* _INSTRUCTIONS TO FOLLOW_
Turn the records, starting with the first line and going on through the line containing "click(x=297, y=363)", into a two-column CSV with headers text and answer. Each row pairs one text with its answer, and each value sits in a single quoted field with line breaks replaced by spaces.

━━━━━ RECORDS FOR PROCESSING ━━━━━

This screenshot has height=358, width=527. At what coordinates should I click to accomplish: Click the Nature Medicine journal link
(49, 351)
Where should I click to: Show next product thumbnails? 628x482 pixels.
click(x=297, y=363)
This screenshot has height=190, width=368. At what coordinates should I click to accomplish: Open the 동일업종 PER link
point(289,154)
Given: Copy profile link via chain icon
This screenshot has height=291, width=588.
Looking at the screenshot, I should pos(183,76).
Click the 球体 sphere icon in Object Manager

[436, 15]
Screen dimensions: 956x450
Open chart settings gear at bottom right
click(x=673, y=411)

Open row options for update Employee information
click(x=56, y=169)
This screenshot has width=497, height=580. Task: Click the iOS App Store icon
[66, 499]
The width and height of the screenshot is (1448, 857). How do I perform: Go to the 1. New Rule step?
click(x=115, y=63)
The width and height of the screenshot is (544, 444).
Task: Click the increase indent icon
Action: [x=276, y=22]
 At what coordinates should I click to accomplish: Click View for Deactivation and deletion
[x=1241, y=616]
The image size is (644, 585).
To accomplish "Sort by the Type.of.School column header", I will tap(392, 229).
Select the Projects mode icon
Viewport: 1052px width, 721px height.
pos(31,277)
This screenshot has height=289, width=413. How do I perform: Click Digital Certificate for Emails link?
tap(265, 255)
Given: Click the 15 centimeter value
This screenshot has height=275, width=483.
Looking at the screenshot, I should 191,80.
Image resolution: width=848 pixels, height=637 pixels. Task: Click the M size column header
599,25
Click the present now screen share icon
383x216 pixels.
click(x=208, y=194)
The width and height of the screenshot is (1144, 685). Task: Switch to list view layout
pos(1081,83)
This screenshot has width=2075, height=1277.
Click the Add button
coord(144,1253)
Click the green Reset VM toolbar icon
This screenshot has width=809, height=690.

━━━━━

* _ANSWER TO THIS PROBLEM_
text,answer
"This screenshot has height=358, width=527. At what coordinates should I click to accomplish: Click the Nature Medicine journal link","(49, 351)"
"Where should I click to: Show next product thumbnails? 628x482 pixels.","click(x=297, y=363)"